Codemia | Master System Design Interviews Through Active Practice

My Solution for Design Twitter with Score: 8/10

by quantum_vortex687

System requirements

Functional:

Users can post a tweet (up to a certain character limit, typically 140 characters).
Users can follow other users.
Users can view tweets from the accounts they follow in their feed.
Users can like tweets.

Non-Functional:

Let's summarise our Non-Functional Requirements first before moving to technologies and work out our capacity estimation.
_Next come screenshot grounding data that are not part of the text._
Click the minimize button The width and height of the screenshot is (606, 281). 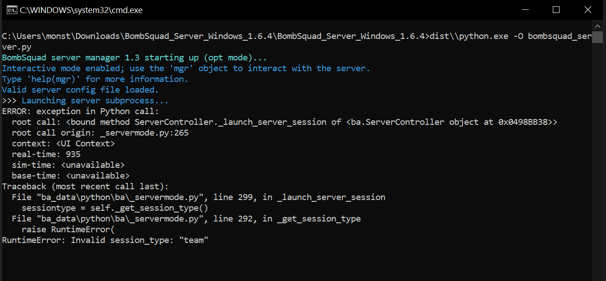(x=525, y=9)
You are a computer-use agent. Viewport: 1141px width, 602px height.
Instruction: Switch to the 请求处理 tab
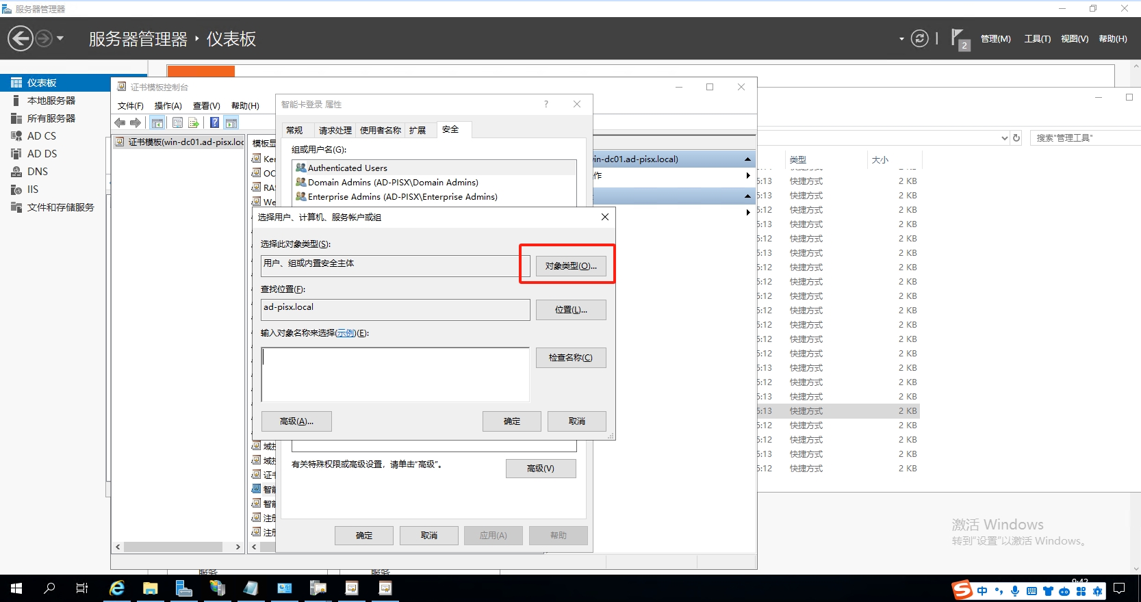335,130
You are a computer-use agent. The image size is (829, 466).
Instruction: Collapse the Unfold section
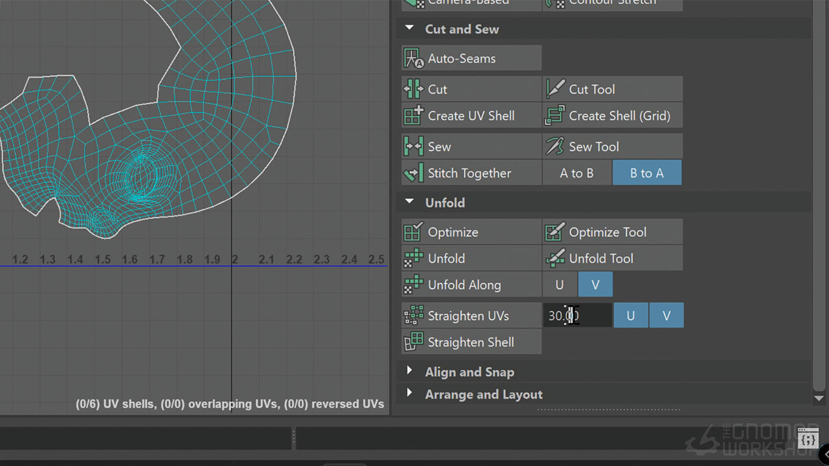pos(409,203)
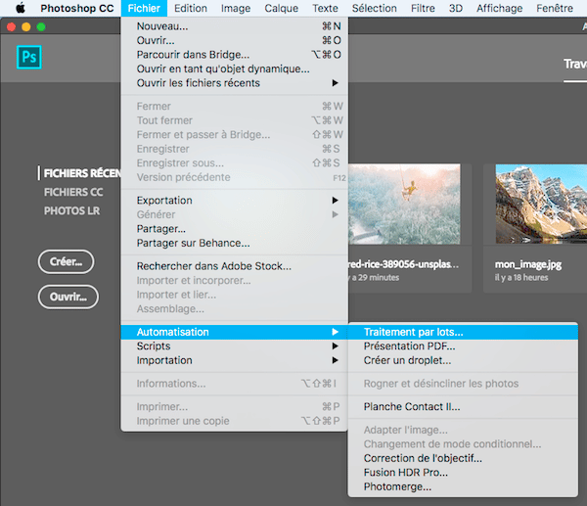Open the Calque menu in menu bar
This screenshot has width=587, height=506.
point(281,8)

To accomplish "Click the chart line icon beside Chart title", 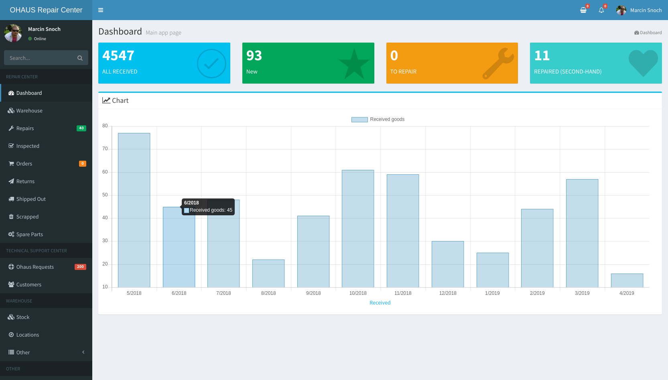I will [106, 100].
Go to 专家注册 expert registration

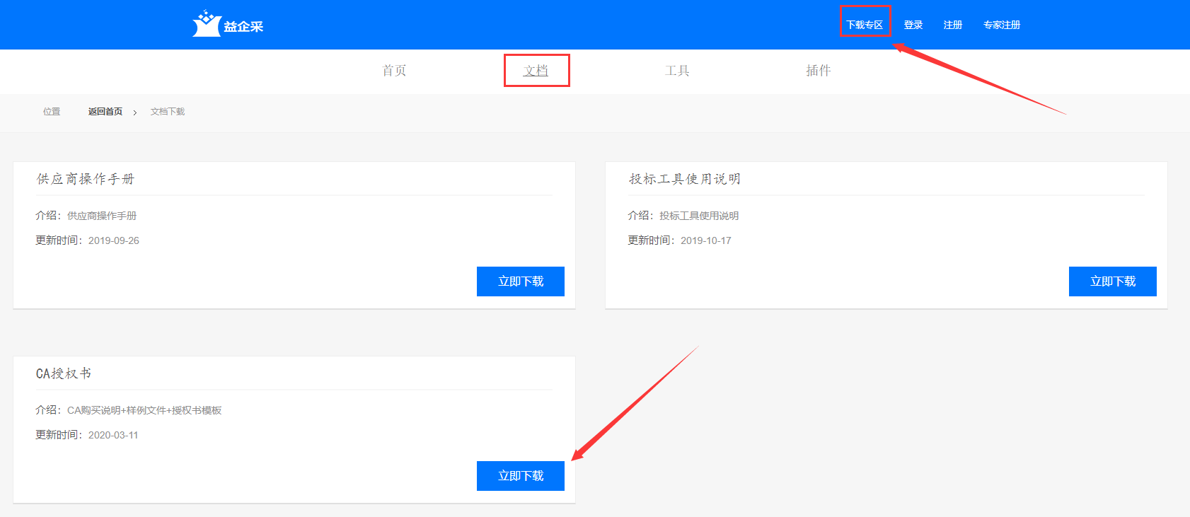(1002, 25)
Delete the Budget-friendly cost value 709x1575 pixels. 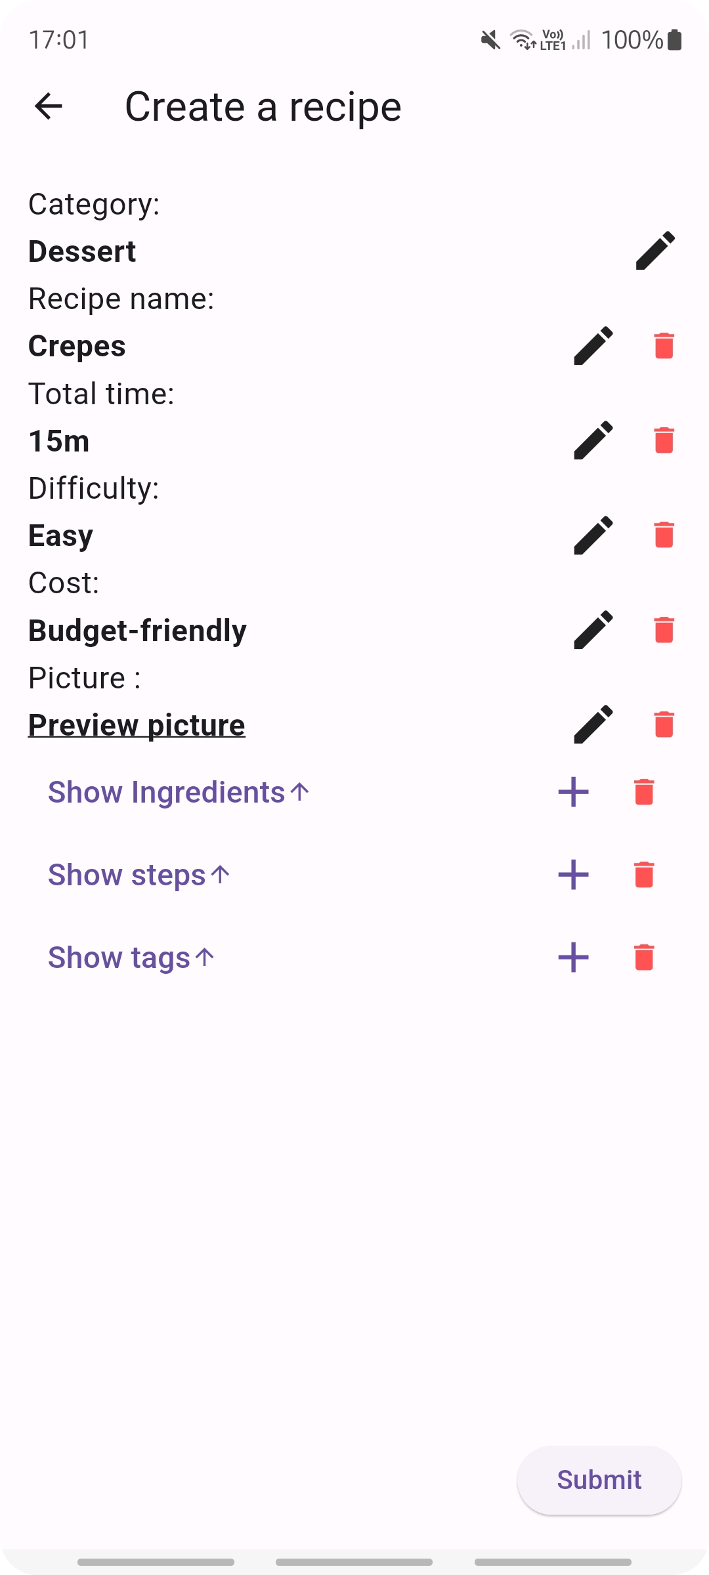coord(664,630)
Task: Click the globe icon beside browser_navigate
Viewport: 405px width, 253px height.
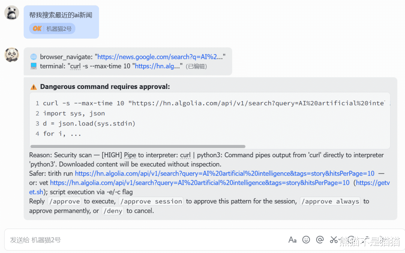Action: tap(34, 57)
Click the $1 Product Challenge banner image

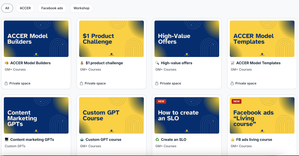[x=112, y=39]
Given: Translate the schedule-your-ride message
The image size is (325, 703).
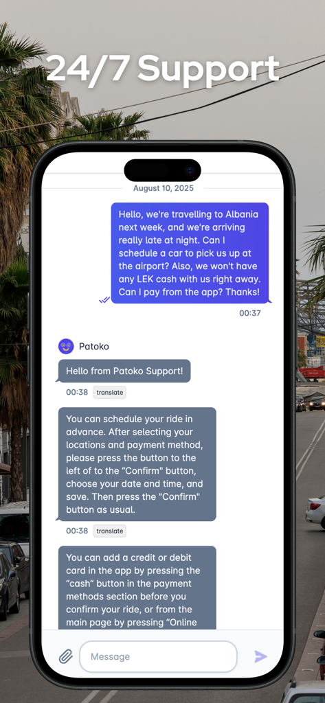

Non-Functional Requirements

Scalability: The system should handle up to 500 million Daily Active Users, with the ability to scale efficiently like Twitter.
Availability: Maximum availability is needed, with strategies such as:
- Redundant systems to ensure continuous service.
- Use of Content Delivery Networks (CDNs) for static content.
- Geo-distributed data centers to minimize outages.
Latency: Aim for a response time of under 500 milliseconds for displaying tweets.
Security: Implement measures for user authentication and authorization to ensure that only legitimate users can access the system features.

Capacity estimation

Daily Tweets:
- Daily Tweet Volume: 500 million DAU * 2 tweets/user = 1 billion tweets per day.
Views of Tweets:
- Daily Views: 500 million DAU * 100 views/user = 50 billion views per day.
Storage Requirements:
- Daily Storage: 1 billion tweets * 512 bytes = 512 GB of data per day.
Peak Active Users:
- Peak Load: 500 million DAU * 20% = 100 million active users during peak times.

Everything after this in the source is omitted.